阳性预测值(PPV)是样本检测阳性为真阳性的概率值。
发病率较低时的阳性预测值(PPV)
模型A
人群发病率:1%
检出率:50%
假阳性率:1%
模型B
人群发病率:1%
检出率:90%
假阳性率:10%
接下来使用贝叶斯定理来计算每个模型的阳性预测值。
对于模型A:
真阳性率 = 1% × 50% = 0.5%
假阳性率 = 99% × 1% = 0.99%
总阳性结果 = 真阳性 + 假阳性 = 0.5% + 0.99% = 1.49%
阳性预测值(PPV) = 真阳性 ÷ 总阳性结果 = 0.5% ÷ 1.49% ≈ 33.6%
对于模型B:
真阳性率 = 1% × 90% = 0.9%
假阳性率 = 99% × 10% = 9.9%
总阳性结果 = 真阳性 + 假阳性 = 0.9% + 9.9% = 10.8%
阳性预测值(PPV) = 真阳性 ÷ 总阳性结果 = 0.9% ÷ 10.8% ≈ 8.3%
模型A的PPV为33.6%,而模型B的PPV仅为8.3%。
因此,我们可以看到尽管模型B的检出率更高(90%vs50%),但其阳性预测值(PPV)显著低于模型A。
★ 低发病率人群中,高特异性比高敏感性更重要
这意味着:
模型A的阳性结果更可靠
模型A的假阳性风险更低
模型A在这种低发病率的情况下,作为肿瘤筛查产品更好。
这里对于我们应用的启示:在低发病率的人群中,高特异性(低假阳性率)比高敏感性(高检出率)更重要。

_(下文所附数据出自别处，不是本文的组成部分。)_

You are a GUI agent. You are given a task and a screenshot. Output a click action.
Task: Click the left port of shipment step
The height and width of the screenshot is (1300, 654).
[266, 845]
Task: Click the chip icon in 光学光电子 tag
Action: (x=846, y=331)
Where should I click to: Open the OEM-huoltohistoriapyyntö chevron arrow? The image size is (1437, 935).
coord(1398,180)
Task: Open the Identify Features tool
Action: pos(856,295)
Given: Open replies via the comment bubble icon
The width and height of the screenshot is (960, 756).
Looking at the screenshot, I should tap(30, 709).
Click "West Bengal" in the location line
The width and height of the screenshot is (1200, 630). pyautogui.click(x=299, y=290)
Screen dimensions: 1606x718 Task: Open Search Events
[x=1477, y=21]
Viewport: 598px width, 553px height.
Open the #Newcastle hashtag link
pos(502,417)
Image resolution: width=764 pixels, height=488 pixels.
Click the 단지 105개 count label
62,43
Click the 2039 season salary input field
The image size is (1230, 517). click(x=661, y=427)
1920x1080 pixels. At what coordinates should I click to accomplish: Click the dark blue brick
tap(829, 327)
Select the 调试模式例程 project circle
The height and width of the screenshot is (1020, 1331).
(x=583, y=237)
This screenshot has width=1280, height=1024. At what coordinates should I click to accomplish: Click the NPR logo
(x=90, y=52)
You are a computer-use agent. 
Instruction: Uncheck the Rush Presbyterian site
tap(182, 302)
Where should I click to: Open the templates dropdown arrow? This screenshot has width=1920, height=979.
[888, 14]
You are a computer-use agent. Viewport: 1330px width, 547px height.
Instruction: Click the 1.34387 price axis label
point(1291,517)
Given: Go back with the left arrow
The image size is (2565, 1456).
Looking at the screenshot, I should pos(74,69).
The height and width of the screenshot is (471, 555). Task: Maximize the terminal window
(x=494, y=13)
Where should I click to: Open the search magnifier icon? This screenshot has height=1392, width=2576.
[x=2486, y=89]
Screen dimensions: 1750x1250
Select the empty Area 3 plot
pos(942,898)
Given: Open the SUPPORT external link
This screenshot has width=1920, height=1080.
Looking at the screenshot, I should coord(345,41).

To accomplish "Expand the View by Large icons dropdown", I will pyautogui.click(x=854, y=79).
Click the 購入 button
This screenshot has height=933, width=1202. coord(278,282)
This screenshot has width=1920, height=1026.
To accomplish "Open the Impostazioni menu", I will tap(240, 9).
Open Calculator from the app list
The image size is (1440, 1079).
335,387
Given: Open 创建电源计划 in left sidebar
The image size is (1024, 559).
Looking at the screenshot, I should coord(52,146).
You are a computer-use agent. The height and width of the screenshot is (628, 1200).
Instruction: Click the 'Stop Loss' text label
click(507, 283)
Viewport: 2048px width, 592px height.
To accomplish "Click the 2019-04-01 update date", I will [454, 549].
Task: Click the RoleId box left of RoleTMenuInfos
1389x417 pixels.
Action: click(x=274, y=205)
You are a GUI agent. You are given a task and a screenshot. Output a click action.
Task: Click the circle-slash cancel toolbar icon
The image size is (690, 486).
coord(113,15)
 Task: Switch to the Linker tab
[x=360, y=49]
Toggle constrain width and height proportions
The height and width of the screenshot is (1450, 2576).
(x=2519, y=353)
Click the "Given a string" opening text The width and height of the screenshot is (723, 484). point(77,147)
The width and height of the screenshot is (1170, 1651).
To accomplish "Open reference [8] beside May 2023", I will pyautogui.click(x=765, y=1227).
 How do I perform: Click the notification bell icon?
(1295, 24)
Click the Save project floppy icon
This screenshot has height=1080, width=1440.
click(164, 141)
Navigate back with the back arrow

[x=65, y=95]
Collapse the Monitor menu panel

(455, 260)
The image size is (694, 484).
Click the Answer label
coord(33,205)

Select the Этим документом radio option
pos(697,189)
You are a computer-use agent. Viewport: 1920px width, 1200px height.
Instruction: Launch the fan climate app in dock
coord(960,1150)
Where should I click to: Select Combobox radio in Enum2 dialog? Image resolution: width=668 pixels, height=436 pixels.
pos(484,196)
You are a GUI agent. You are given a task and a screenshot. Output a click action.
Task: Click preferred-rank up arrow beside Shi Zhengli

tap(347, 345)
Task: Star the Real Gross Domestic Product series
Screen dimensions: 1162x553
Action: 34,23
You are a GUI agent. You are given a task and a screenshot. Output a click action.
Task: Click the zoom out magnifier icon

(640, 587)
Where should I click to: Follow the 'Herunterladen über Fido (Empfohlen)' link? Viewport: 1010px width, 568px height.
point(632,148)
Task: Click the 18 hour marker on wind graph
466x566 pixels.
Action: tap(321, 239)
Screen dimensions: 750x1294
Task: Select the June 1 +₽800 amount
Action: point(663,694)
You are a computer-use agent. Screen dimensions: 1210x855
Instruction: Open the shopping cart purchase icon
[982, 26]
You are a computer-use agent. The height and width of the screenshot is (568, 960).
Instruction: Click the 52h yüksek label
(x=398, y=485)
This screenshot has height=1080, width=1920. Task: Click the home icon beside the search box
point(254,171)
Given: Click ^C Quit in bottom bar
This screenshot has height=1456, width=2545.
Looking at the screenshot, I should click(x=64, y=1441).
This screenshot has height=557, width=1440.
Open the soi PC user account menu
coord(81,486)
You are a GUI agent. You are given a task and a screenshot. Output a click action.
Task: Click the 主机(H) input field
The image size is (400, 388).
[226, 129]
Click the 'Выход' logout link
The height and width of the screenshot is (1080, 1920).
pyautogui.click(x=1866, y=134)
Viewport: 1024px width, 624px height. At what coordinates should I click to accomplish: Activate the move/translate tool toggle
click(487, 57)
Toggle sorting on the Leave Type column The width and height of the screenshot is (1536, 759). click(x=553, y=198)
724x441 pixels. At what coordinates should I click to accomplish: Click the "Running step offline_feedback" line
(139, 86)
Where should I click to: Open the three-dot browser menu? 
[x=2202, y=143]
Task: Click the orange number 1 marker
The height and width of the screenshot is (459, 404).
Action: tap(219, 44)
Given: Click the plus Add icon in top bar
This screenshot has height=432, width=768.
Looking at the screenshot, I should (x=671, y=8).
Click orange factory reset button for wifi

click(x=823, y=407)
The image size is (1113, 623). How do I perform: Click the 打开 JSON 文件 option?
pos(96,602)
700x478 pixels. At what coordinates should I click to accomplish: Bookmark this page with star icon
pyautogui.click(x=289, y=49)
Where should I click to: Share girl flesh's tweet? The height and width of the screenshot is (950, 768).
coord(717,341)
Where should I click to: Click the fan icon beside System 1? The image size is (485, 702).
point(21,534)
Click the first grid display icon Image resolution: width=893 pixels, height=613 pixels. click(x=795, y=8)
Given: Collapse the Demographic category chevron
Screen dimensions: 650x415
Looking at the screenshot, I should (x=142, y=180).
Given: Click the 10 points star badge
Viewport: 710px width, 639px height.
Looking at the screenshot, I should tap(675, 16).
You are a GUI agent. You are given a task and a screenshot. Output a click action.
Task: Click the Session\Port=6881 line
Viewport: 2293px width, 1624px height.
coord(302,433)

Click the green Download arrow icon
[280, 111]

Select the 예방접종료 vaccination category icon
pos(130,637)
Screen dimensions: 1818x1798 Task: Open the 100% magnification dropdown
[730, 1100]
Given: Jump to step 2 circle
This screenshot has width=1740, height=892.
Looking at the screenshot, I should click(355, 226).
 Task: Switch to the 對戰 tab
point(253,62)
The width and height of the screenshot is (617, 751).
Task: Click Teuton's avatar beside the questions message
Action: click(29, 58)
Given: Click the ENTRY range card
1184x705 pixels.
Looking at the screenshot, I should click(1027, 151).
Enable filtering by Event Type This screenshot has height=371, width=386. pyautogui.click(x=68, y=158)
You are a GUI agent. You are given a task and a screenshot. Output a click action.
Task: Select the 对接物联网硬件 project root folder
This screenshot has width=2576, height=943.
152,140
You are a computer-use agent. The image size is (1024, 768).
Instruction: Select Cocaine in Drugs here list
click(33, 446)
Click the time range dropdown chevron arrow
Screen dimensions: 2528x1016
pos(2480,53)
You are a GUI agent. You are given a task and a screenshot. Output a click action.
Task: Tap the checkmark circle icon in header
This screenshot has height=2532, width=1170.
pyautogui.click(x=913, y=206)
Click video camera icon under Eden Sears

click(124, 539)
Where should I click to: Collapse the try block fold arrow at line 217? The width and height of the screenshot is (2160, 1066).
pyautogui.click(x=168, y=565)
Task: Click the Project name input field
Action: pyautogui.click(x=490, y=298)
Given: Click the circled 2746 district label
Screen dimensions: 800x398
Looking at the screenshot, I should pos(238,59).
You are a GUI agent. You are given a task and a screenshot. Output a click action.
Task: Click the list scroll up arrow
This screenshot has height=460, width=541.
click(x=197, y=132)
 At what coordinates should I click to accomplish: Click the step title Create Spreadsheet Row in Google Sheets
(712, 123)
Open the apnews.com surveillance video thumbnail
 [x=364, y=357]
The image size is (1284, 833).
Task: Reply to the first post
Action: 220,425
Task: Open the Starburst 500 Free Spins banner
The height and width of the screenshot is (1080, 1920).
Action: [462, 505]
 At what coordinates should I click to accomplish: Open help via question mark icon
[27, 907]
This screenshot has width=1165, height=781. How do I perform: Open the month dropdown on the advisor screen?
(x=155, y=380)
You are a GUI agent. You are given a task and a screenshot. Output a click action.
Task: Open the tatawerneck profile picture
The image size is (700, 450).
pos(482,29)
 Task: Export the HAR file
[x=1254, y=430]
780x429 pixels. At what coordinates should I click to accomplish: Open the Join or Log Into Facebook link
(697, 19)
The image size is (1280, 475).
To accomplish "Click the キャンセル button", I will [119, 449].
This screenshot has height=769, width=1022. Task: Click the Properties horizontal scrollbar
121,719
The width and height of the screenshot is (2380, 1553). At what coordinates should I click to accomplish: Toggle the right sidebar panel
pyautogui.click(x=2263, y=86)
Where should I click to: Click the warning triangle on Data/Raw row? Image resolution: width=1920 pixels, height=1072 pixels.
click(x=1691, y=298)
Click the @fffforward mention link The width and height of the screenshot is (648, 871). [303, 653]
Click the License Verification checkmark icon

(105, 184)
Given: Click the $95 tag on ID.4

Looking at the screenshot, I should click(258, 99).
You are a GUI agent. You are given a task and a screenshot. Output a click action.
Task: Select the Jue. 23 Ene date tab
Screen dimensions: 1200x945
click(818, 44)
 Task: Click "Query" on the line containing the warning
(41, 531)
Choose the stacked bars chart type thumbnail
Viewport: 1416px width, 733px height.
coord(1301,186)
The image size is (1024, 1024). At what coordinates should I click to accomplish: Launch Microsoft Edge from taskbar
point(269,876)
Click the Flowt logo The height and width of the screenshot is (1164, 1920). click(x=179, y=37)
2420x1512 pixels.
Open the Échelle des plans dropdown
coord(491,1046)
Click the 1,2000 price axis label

选择产品时,不仅要看检出率,还要关注假阳性率和阳性预测值。
发病率较高的阳性预测值(PPV)
可能接下来有人会问,这个问题中以肿瘤发病率比较低的例子举例,那对于发病率比较高的疾病,比如心脑血管、糖尿病等如何?
接下来,我们继续举例:
让我们用同样的方法计算发病率为20%时的阳性预测值(PPV)。
模型A
人群发病率:20%
检出率:50%
假阳性率:1%
模型B
人群发病率:20%
检出率:90%
假阳性率:10%
一样的计算
对于模型A:
真阳性率 = 20% × 50% = 10%
假阳性率 = 80% × 1% = 0.8%
总阳性结果 = 真阳性 + 假阳性 = 10% + 0.8% = 10.8%
阳性预测值(PPV) = 真阳性 ÷ 总阳性结果 = 10% ÷ 10.8% ≈ 92.6%
对于模型B:
真阳性率 = 20% × 90% = 18%
假阳性率 = 80% × 10% = 8%
总阳性结果 = 真阳性 + 假阳性 = 18% + 8% = 26%
阳性预测值(PPV) = 真阳性 ÷ 总阳性结果 = 18% ÷ 26% ≈ 69.2%
可以看到当发病率提高到20%时,情况发生了显著变化:
模型A的PPV提高到92.6%
模型B的PPV提高到69.2%
对比之前1%发病率的情况:
模型A:PPV从33.6%提高到92.6%
模型B:PPV从8.3%提高到69.2%
可以发现随着发病率的提高,两个模型的阳性预测值都大幅提升。但是模型A仍然保持更高的PPV,但优势不如低发病率时那么明显。
★ 发病率越高,阳性预测值越高
发病率越高,阳性预测值越高,这是因为真阳性的比例增加。
因此在高发病率的人群中,两种模型的检测价值都显著提高。但模型A仍然是更好的选择,因为其假阳性率更低。
评估不同检测模型和询问检测准确率时,要综合考虑不同疾病的发病率、检出率和假阳性率。
对于要检出阳性结果而言,这个例子就很好地说明了发病率对检测结果解读的重要影响,也体现了贝叶斯定理在医学诊断中的应用。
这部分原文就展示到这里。